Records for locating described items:
☆ ☆ ☆
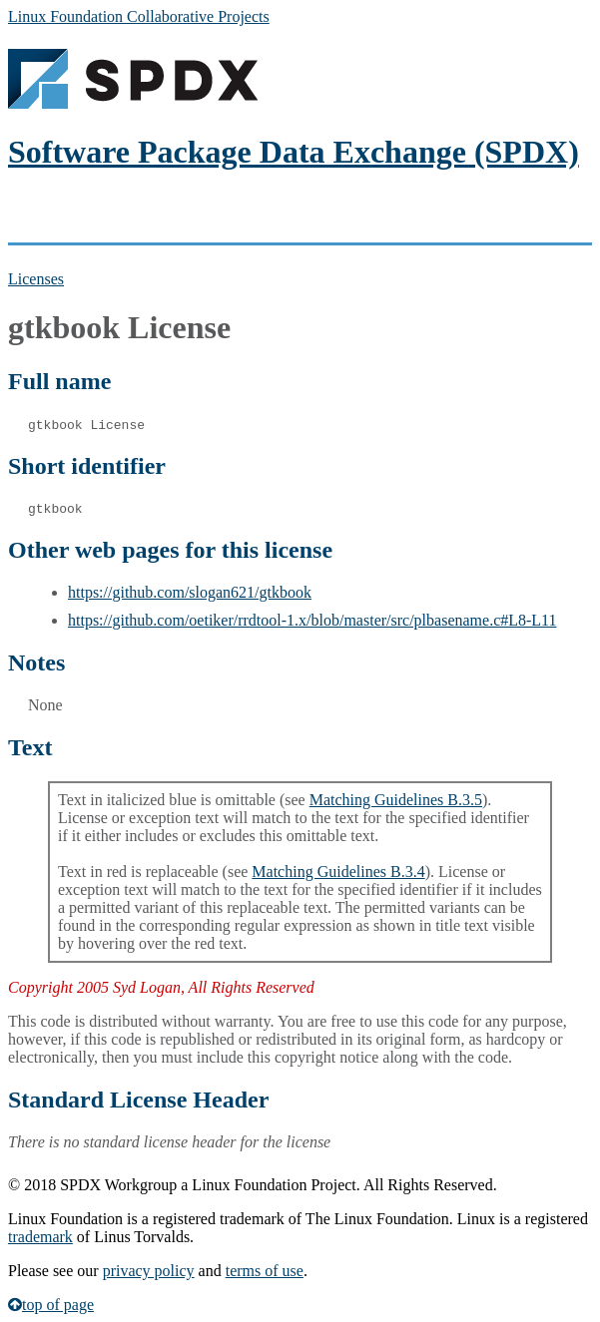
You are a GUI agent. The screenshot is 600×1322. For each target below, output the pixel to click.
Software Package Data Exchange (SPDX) (293, 152)
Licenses (36, 278)
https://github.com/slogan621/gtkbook (189, 592)
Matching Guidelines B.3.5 (395, 799)
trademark (40, 1236)
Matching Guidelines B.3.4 (338, 871)
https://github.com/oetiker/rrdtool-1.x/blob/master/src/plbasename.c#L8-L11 (312, 620)
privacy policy (149, 1270)
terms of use (264, 1270)
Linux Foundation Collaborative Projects (139, 16)
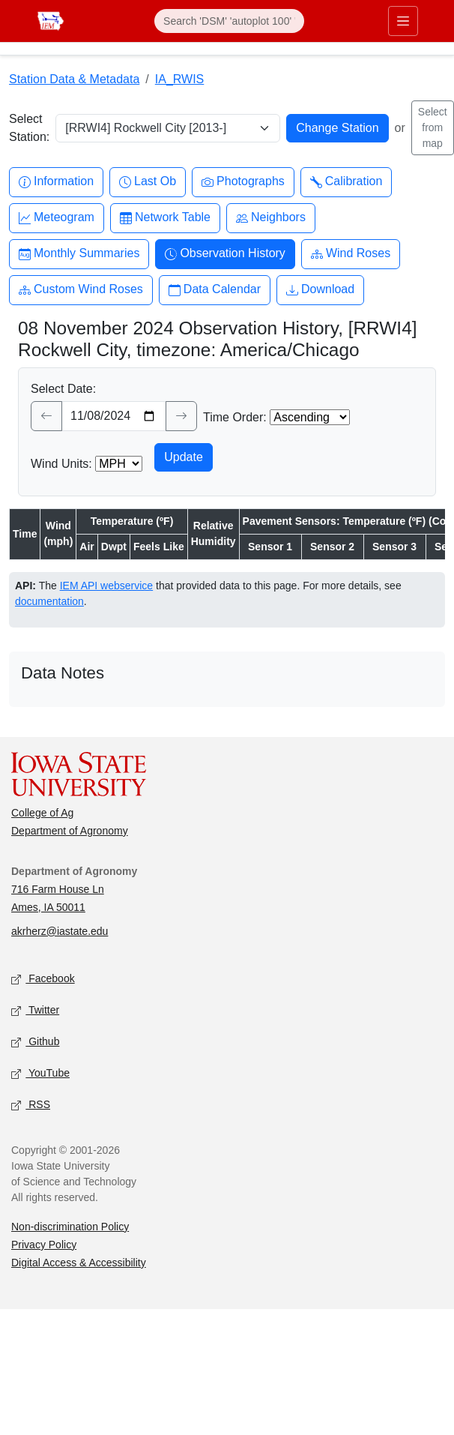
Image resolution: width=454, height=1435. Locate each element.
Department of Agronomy (69, 831)
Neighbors (271, 218)
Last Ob (147, 182)
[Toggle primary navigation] (403, 21)
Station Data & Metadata (74, 79)
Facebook (43, 978)
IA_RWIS (180, 79)
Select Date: (63, 388)
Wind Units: (61, 463)
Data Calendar (215, 290)
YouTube (40, 1073)
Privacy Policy (43, 1245)
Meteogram (56, 218)
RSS (30, 1104)
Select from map (432, 127)
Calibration (346, 182)
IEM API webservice (107, 586)
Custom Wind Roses (81, 290)
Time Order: (235, 417)
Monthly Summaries (79, 254)
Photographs (243, 182)
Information (56, 182)
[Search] (229, 21)
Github (35, 1041)
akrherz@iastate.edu (59, 931)
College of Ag (42, 813)
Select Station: (29, 127)
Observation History (225, 254)
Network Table (165, 218)
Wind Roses (350, 254)
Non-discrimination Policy (70, 1227)
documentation (49, 601)
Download (320, 290)
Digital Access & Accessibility (78, 1263)
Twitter (35, 1010)
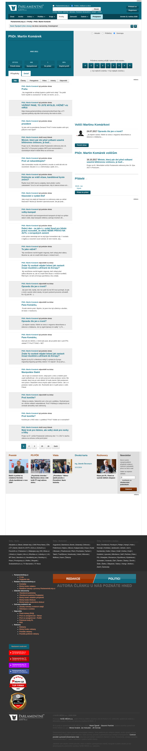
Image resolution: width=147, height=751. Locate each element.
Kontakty (22, 584)
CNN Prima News (39, 545)
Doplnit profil (64, 66)
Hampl (126, 545)
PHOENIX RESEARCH (83, 12)
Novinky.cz (42, 557)
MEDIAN (72, 12)
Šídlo (98, 564)
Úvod (12, 17)
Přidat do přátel (83, 192)
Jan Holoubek (86, 728)
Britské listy (27, 545)
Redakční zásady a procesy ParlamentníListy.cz (37, 588)
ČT (11, 548)
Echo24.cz (41, 548)
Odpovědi (63, 81)
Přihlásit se (132, 7)
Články (23, 81)
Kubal (92, 548)
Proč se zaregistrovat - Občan (30, 616)
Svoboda (108, 561)
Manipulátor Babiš (31, 372)
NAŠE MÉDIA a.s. (66, 719)
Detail (26, 73)
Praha (24, 89)
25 (42, 446)
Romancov (112, 557)
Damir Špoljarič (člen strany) (21, 26)
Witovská (85, 554)
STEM (99, 12)
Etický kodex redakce (27, 586)
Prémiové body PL (26, 620)
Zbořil (99, 567)
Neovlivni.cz (21, 557)
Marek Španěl (94, 726)
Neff (122, 554)
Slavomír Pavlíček (107, 726)
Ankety (53, 81)
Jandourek (115, 548)
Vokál (79, 554)
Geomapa (118, 33)
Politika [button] (41, 17)
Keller (108, 551)
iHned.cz (13, 554)
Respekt (34, 561)
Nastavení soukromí (19, 646)
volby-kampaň (29, 212)
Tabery (118, 564)
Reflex (28, 561)
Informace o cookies (27, 609)
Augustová (56, 545)
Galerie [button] (84, 17)
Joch (128, 548)
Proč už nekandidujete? (33, 161)
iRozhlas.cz (33, 554)
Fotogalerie (34, 81)
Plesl (73, 551)
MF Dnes (12, 557)
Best (98, 545)
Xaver (62, 557)
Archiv (20, 17)
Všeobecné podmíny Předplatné (31, 595)
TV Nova (37, 564)
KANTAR (66, 12)
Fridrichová (57, 548)
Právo (11, 561)
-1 (97, 65)
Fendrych (113, 545)
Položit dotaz (15, 66)
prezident (26, 124)
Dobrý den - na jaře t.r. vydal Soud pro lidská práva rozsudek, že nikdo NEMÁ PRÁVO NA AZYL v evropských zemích (44, 230)
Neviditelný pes (31, 557)
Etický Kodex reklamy (27, 629)
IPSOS (60, 12)
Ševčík (132, 561)
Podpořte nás (24, 579)
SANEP (93, 12)
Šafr (114, 561)
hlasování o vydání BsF (33, 196)
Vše (15, 81)
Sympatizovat (32, 66)
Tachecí (87, 551)
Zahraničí (73, 17)
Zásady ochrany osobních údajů (31, 607)
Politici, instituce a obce (81, 6)
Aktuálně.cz (13, 545)
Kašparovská (78, 548)
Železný (68, 557)
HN (41, 551)
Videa (44, 81)
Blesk (20, 545)
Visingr (124, 564)
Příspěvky (14, 73)
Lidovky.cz (42, 554)
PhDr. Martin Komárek (42, 22)
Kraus (87, 548)
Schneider (100, 561)
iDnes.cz (46, 551)
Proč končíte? (29, 397)
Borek (72, 545)
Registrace (133, 10)
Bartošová (65, 545)
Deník (15, 548)
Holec (132, 545)
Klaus (113, 551)
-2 (91, 65)
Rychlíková (121, 557)
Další (56, 446)
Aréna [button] (30, 17)
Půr (98, 557)
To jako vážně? (29, 249)
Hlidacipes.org (33, 551)
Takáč (55, 554)
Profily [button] (62, 17)
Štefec (104, 564)
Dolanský (79, 545)
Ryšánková (130, 557)
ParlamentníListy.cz (61, 6)
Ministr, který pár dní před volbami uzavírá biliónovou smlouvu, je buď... (43, 141)
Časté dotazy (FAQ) (26, 613)
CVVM (55, 12)
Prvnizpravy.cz (19, 561)
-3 (85, 65)
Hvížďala (107, 548)
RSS (21, 622)
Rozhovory (102, 455)
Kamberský (101, 551)
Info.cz (25, 554)
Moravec (57, 551)
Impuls (19, 554)
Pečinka (127, 554)
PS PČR (35, 455)
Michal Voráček (74, 728)
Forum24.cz (13, 551)
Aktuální (95, 33)
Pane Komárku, (29, 305)
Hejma (64, 548)
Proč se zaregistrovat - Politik (30, 618)
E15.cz (33, 548)
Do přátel (47, 66)
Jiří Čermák (96, 728)
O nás (21, 577)
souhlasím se (126, 482)
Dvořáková (105, 545)
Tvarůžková (62, 554)
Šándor (119, 561)
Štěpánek (111, 564)
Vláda (55, 455)
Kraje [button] (52, 17)
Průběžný (107, 33)
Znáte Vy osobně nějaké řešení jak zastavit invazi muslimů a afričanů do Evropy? (43, 266)
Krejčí (130, 551)
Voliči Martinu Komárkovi (92, 124)
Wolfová (55, 557)
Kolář (118, 551)
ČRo (48, 545)
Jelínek (122, 548)
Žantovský (105, 567)
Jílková (70, 548)
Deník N (21, 548)
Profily (29, 22)
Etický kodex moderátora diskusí (31, 602)
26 (48, 446)
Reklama (22, 627)
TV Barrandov (28, 564)
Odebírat (128, 489)
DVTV (28, 548)
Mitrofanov (115, 554)
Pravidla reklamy (25, 632)
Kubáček (100, 554)
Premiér (13, 455)
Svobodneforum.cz (15, 564)
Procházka (80, 551)
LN (48, 554)
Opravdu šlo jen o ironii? (34, 286)
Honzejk (100, 548)
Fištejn (120, 545)
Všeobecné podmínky (27, 593)
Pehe (133, 554)
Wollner (130, 564)
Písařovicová (65, 551)
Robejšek (104, 557)
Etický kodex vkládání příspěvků (31, 597)
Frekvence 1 (23, 551)
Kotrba (124, 551)
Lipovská (107, 554)
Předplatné (97, 17)
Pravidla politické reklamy (29, 634)
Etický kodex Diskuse (27, 600)
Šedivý (125, 561)
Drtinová (86, 545)
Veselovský (72, 554)
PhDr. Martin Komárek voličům (96, 153)
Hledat (96, 9)
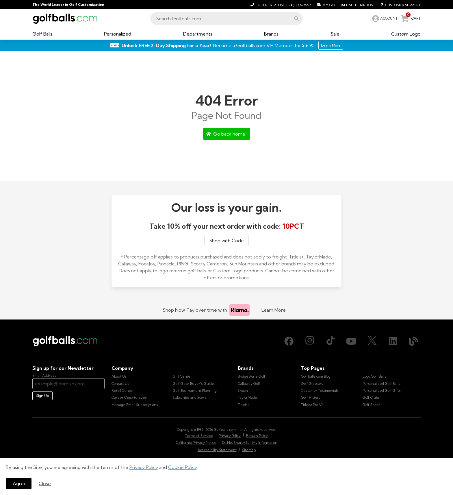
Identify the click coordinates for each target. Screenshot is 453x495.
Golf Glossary (312, 383)
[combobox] (226, 18)
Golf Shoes (371, 404)
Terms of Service (199, 435)
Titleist (243, 404)
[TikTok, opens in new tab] (330, 341)
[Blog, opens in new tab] (414, 341)
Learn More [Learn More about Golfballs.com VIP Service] (331, 45)
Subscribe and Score (190, 397)
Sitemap (249, 450)
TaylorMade (247, 397)
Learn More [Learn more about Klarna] (273, 310)
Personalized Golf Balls (381, 383)
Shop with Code (226, 240)
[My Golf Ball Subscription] (344, 4)
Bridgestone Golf (252, 376)
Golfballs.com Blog (316, 376)
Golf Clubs (371, 397)
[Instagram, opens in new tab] (310, 341)
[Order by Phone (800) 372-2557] (279, 4)
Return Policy (257, 435)
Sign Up (42, 396)
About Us (119, 376)
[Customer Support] (398, 4)
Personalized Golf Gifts (382, 390)
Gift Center (182, 376)
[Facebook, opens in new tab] (289, 341)
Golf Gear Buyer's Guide (193, 383)
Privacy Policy (143, 467)
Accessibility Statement (217, 450)
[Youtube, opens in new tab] (351, 341)
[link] (384, 18)
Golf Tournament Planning (195, 390)
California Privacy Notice (196, 442)
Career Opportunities (129, 397)
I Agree (19, 483)
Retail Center (123, 390)
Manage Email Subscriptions (135, 404)
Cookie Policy (182, 467)
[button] (296, 18)
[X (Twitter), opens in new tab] (372, 341)
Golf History (310, 397)
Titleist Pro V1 (312, 404)
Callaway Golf (249, 383)
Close (45, 483)
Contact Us (120, 383)
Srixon (243, 390)
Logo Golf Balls (374, 376)
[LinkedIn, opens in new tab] (393, 341)
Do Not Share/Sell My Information (249, 442)
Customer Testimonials (320, 390)
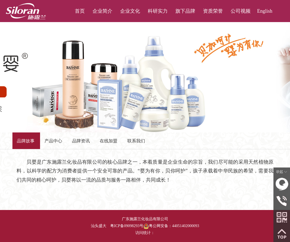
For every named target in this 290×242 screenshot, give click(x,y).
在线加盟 (108, 141)
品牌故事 (26, 141)
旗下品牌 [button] (185, 11)
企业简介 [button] (102, 11)
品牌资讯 (81, 141)
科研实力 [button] (158, 11)
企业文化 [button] (130, 11)
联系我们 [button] (241, 33)
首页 (80, 11)
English (264, 11)
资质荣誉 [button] (213, 11)
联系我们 (136, 141)
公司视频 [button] (241, 11)
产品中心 (53, 141)
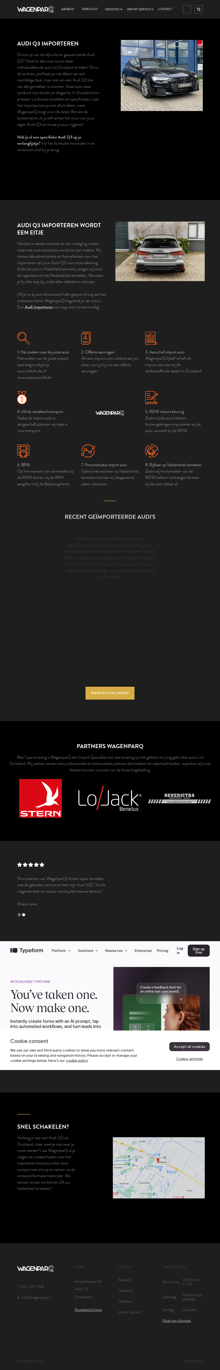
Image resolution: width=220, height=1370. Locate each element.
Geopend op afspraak (192, 1297)
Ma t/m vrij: (171, 1282)
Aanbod (67, 9)
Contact (165, 9)
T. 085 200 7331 (30, 1287)
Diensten (112, 9)
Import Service (129, 1312)
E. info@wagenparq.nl (34, 1297)
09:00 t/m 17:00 (191, 1282)
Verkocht (90, 9)
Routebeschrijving (88, 1310)
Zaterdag (169, 1297)
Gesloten (190, 1310)
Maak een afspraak (176, 1320)
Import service (139, 9)
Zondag (168, 1310)
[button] (116, 9)
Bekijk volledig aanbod (110, 693)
☆ ☆ ☆
Task brief:
How many lines in the records above contain the string "Information"? Reply with the number alone.

The result:
2